Autre chose, les projets alloués aux régions anglophones pour 2017 accordent peu d’attention aux domaines cruciaux tels que la construction et la réhabilitation des routes qui constitue une préoccupation majeure dans cette partie du pays. Pour replacer cela dans le contexte de la taille de la population, selon le recensement de 2008, la région du Sud comptait environ 761 000 personnes, tandis que le Sud-Ouest en comptait 1,4 million et le Nord-Ouest 1,7 million.

Sur le plan politique, peu d’anglophones occupent des postes ministériels et d’autres postes clés dans le gouvernement pléthorique de Biya. Premier ministre du pays, le chef du gouvernement, Philemon Yang (un anglophone) occupe une quatrième place insignifiante dans le protocole d’État, après le chef de l’État, président du sénat et président de l’Assemblée nationale (tous les francophones).

Impact économique

La crise de longue date menace de faire encore plus de dégâts à l’économie déjà malmenée du Cameroun. L’approche musclée du gouvernement n’a que probablement exacerbé cet impact. La poursuite de la violence politique est susceptible de porter un effet de ralentissement de l’économie camerounaise.

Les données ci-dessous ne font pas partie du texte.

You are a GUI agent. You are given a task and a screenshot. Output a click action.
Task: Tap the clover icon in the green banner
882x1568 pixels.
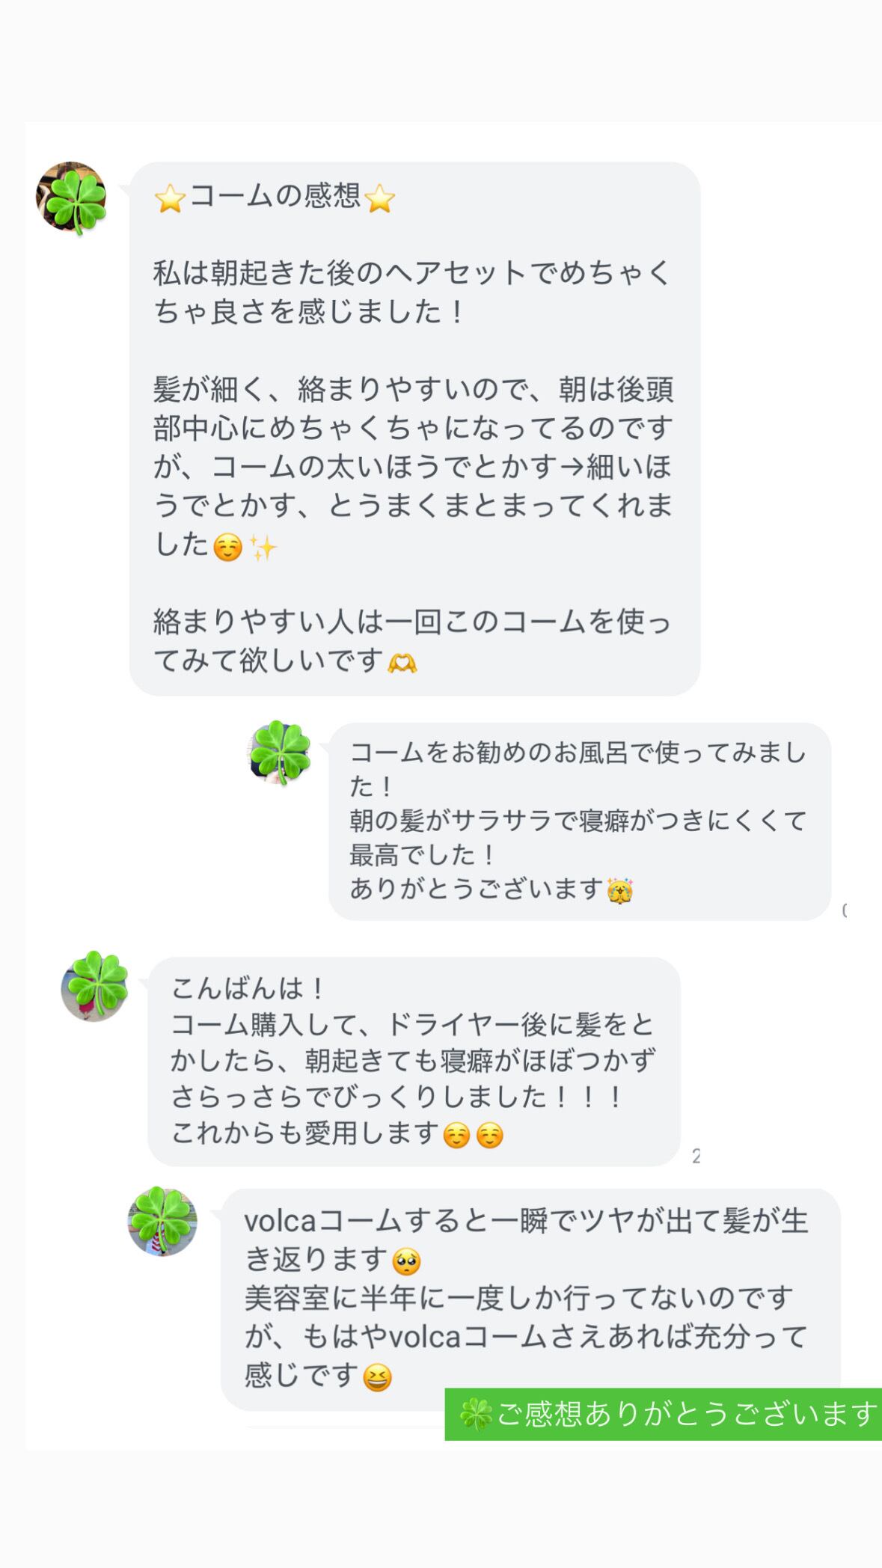point(476,1415)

Selon les analystes, le PIB réel a reculé de 1,3 % en termes trimestriels, après avoir progressé en moyenne de 5,3 % en 2012-2016. La contraction de la demande intérieure, entraînée par une baisse des dépenses publiques et un prélèvement sur les stocks, a été responsable du ralentissement du premier trimestre, qui n’a été que partiellement compensé par une contribution accrue du commerce net.

Selon Mark Bohlund, économiste spécialiste de l’Afrique et du Moyen-Orient, en regardant les courbes dans l’industrie, le secteur des services s’est contracté de 1,3 %, abaissant le PIB de 0,7 point de pourcentage. Cela indique un impact étonnamment limité d’une fermeture d’Internet dans les régions anglophones de la mi-janvier à avril. Avec la détérioration de la crise, les risques pour la croissance du secteur des services sont sans doute à la baisse. Un ralentissement soutenu rendrait probablement la réduction prévue du déficit budgétaire à 3,4 % du PIB plus difficile. Le déficit a atteint environ 6,5 % l’année dernière. Mais les chiffres du PIB pour le premier trimestre indiquent que ces mesures fiscales ont peut-être été pré-alimentées.

Un ralentissement économique aurait également des répercussions régionales. Le Cameroun est la plaque tournante de la Communauté économique et monétaire de l’Afrique centrale, mieux connue sous son sigle français CEMAC, qui comprend également la République centrafricaine, le Tchad, la Guinée équatoriale, le Gabon et la République du Congo. Le Cameroun et la République centrafricaine sont les seuls pays de la CEMAC qui ne dépendent pas fortement de la production de pétrole pour leurs exportations et leurs recettes publiques. En conséquence, le Cameroun s’en sort nettement mieux que ses voisins, où la croissance s’est fortement ralentie depuis l’effondrement des cours du pétrole fin 2014. L’absence d’ajustement monétaire, liée à l’arrimage régional du franc CFA par rapport à l’euro, a vu tous les pays de la CEMAC sauf au Cameroun, les limites de prêt ont été atteintes avec la banque centrale régionale.

A en croire Mark Bohlund, une baisse de l’économie camerounaise contribuerait également à réduire les réserves de change et exercerait une pression sur le régime de change. Une quantité et une qualité de données économiques plus élevées devraient rendre la région plus attrayante pour les investisseurs en offrant une plus grande transparence, qui à son tour permettra une meilleure évaluation de la valeur des actifs. La crise anglophone n’affecterait économiquement pas le Cameroun seul.